== Data provided ==
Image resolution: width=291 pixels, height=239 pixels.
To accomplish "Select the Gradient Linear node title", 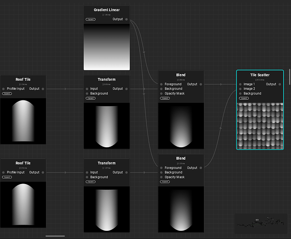I will [x=107, y=10].
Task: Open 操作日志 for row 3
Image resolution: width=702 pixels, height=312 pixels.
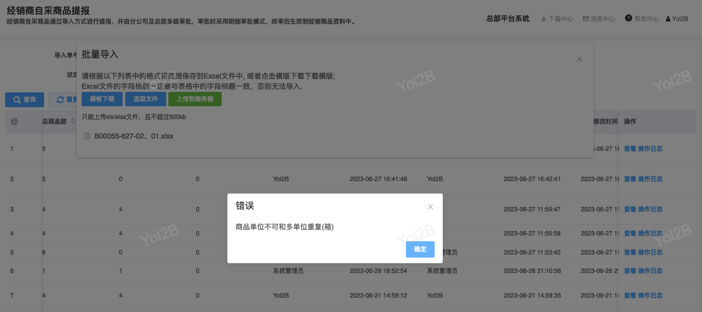Action: coord(650,209)
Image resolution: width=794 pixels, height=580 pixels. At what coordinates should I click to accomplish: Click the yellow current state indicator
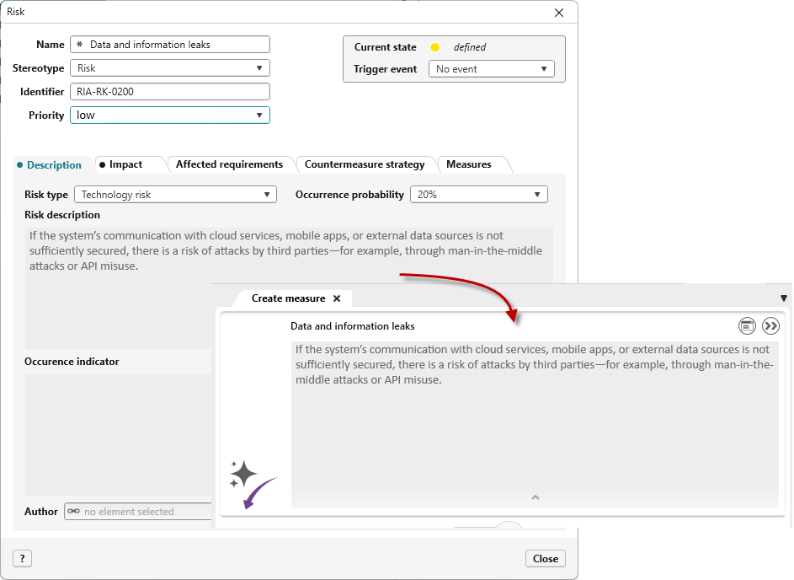tap(434, 47)

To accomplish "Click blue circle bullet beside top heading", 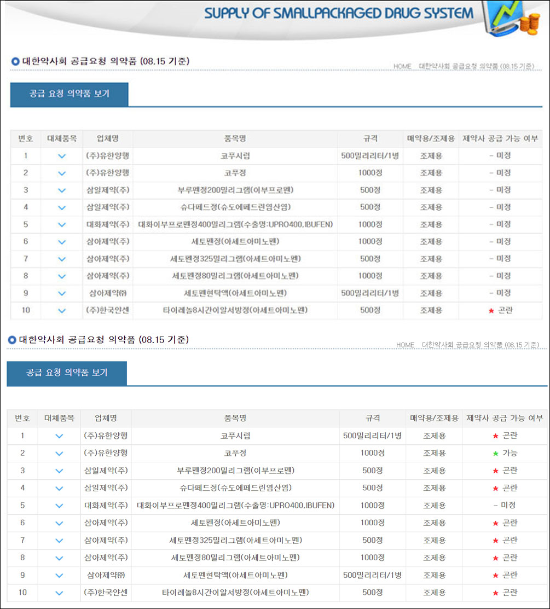I will point(15,61).
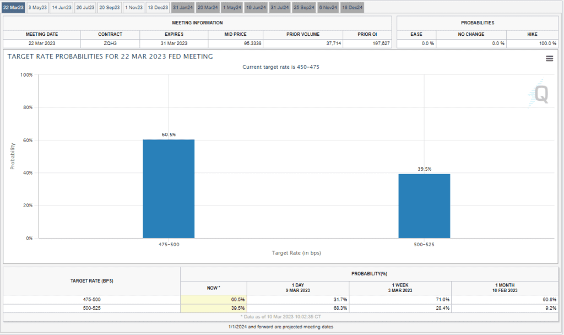
Task: Select the projected 31 Jan24 meeting tab
Action: [182, 7]
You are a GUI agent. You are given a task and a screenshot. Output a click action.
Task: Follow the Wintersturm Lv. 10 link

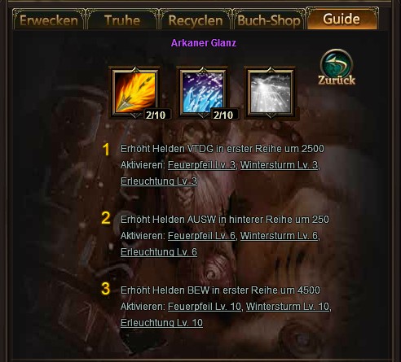[288, 307]
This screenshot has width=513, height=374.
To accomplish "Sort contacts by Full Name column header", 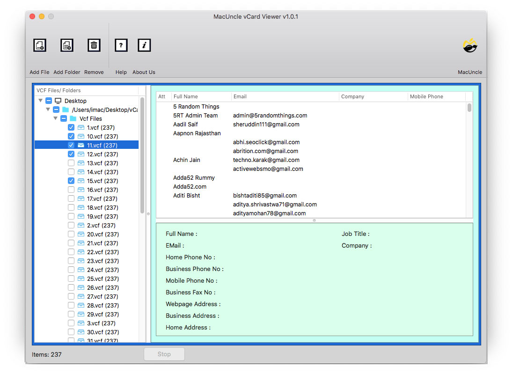I will (x=186, y=97).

== Exercise goal ==
Write out again the part of the data that opens with the line containing "Image resolution: width=794" and closes with the line containing "tap(434, 47)", keeping the requests unchanged but shifting every coordinate in the answers by adding 43 to it. Leave the pictures out.

== Answer for this exercise ==
Image resolution: width=794 pixels, height=580 pixels. At what coordinates should I click to accomplish: Click the yellow current state indicator
tap(477, 90)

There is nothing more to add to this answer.